Temblorosas las manos, las alza hasta el tope de la puerta y rasga la madera, cae de rodillas, grita - hijo de puta, hijo de puta- en descenso el llanto y un murmullo, repetido una y otra vez - hijo de puta.
Llora desconsoladamente y dice con voz desesperada, silabea, llena de resignación -hi jo de pu ta! - grita - ¡hijodeputaaaaaaa!
Para de leer el guión y corre hasta la tableta para chequear sus correos electrónicos, salta a enlaces, regresa y contesta el mensaje que le sirve de aliento, ahogo, razón para explicar a alguien más por qué no puede estar sin su gadgets.
Un mensaje solamente fue suficiente golpe para abrirle la respiración, controlada durante la sofocante espera.
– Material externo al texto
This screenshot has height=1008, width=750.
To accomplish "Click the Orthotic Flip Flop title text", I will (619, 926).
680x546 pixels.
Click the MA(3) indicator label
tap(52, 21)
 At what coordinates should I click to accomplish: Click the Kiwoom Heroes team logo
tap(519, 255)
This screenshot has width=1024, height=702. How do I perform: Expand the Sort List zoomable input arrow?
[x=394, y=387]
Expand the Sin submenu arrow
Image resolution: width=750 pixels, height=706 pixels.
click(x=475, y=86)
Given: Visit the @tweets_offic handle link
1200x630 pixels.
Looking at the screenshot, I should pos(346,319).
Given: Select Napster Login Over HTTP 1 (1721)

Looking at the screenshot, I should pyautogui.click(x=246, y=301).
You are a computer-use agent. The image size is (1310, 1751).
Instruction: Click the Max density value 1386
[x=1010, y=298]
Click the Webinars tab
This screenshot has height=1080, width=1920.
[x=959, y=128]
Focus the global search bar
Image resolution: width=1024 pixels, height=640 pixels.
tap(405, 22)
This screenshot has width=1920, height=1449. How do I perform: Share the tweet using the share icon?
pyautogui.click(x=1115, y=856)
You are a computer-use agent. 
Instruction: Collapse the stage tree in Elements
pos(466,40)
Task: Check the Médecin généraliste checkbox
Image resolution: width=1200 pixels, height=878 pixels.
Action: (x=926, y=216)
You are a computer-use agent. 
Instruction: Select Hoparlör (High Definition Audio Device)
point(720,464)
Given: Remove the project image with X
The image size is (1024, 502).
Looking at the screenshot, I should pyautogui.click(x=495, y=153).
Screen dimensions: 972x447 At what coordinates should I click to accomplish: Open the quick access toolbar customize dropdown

Con el enlace que lo lleva a las fotos y vídeos del apartamento que está comprando -¡y tener que dejar la pintoresca y diversa Ciudad Vieja para cambiarla por el homogéneo Centro! -, el estado de ánimo se mueve del espacio que ocupa la ansiedad a los planos donde se es guiado por la razón.
- ¿Qué quieres?
- ¿Por qué me hablas así?
- ¿Qué tú crees?
- ¿Cuándo comenzaste a usar el tú?
- ¡Qué importa!
- Importa sí
- ¿Nos vamos?
- Sí, vámonos.
La luz de la calurosa tarde del febrero austral alumbra la habitación color blanco estéril; delata con las sombras el impresionante y cargado mundo de tubos y equipos que maquillan con sus brillos y líquidos la pálida cara de la que pasó su vida detrás de una telenovela, novelita romántica copiada de una revista de modas y quinceañeros. Los recuerdos se confunden con los sueros de todo tipo que la unen a otras fórmulas. Él aparece y desaparece.
El Porsche, destruido, sin memoria de la noche de anoche.